BULAWAYO, Zimbabwe – West Indies were dumped from the Tri-Nations Series Friday after rain, combined with careless cricket, condemned them to a shocking five-run loss to Zimbabwe under the Duckworth/Lewis in a must-win contest.
Chasing a modest 219 at Queens Sports Club for a place in Sunday’s final against Sri Lanka, West Indies slumped to 93 for five in the 23rd over, as they failed to cope with left-arm spinners Sean Williams (2-18) and Tendai Chisoro (2-23).
When the rains finally arrived mid-way during the 28th over, West Indies were 124 for five but unfortunately short of the 130 runs required under the Duckworth/Lewis system.
Left-hander Jonathan Carter was unbeaten on 43 and captain Jason Holder, 22, while opener Kraigg Brathwaite chipped in with 24 earlier.
The Caribbean side’s sloppiness had earlier cost them dearly when they allowed the hosts to recover from 127 for eight in the 37th over, to reach 218 for eight off their allotted 49 overs.

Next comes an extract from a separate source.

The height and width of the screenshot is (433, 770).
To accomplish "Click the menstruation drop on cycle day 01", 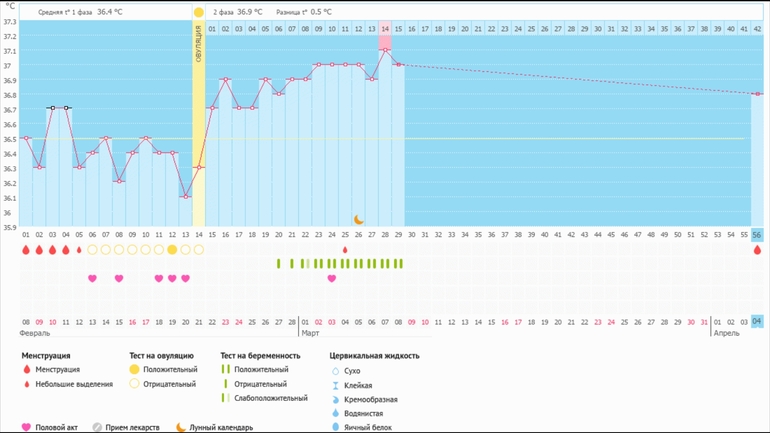I will 26,250.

Off-spinner Ashley Nurse claimed three for 27 in a brilliant 10-over spell and leg-spinner Devendra Bishoo picked up three for 30 in his first game, to wreck the innings after Zimbabwe opted to bat.

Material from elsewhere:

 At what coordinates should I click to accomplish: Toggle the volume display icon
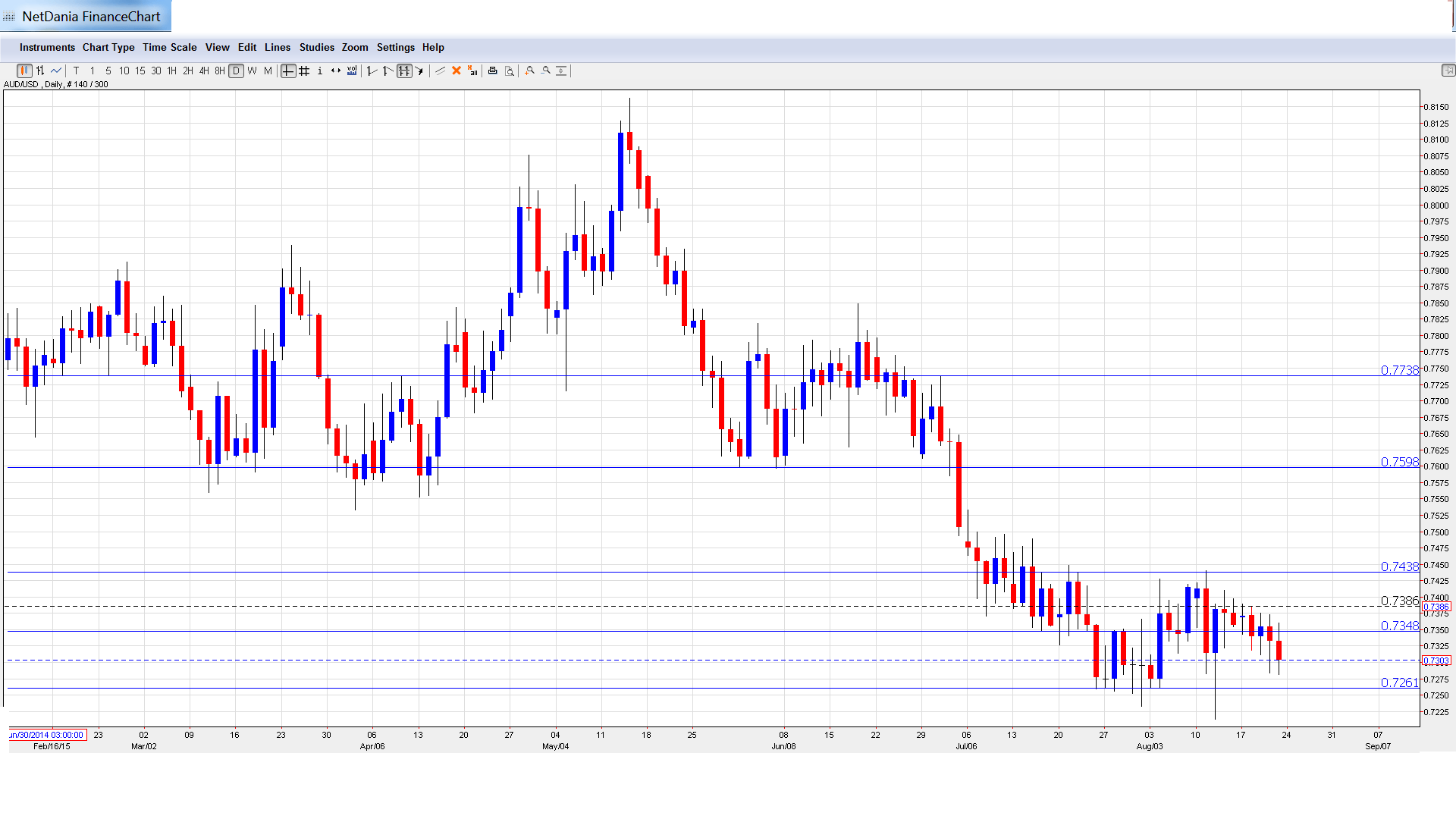[352, 71]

But Sikandar Raza produced a superb unbeaten 76 and found an ally in Chisoro, who struck a career-best 42 not out as they defied the Windies in a fabulous, record 91-run, unbroken stand for the ninth wicket.
Hamilton Masakadza, who made 20, joined the pair as the only three batsmen to get into the 20s.
The result meant Zimbabwe finished second in the standings on eight points, just one ahead of the Windies who will rue the narrow results in their two last outings when they tied with the Zimbabweans last Saturday and then lost by one run to Sri Lanka four days later.
West Indies were on top from as early as the fourth over when Chamu Chibhabha, in his 100th One-Day International, played across a full length delivery from seamer Holder and was comprehensively bowled for nine with the score on 18.
Masakadza and opener Brian Chari (19) put on 30 for the second wicket to steady the innings but the promising stand was broken in the first over following a near hour-long break for rain when Bishoo bowled Masakadza with a yorker length delivery.
Nurse and Bishoo then scythed through the innings accounting for the next five wickets to fall for 30 runs, as Zimbabwe tumbled to 89 for seven in the 26th over.
Under pressure, Sikandar anchored the first of two key stands to give Zimbabwe hope, putting on 38 for the eighth wicket with Donald Tiripano who made 15.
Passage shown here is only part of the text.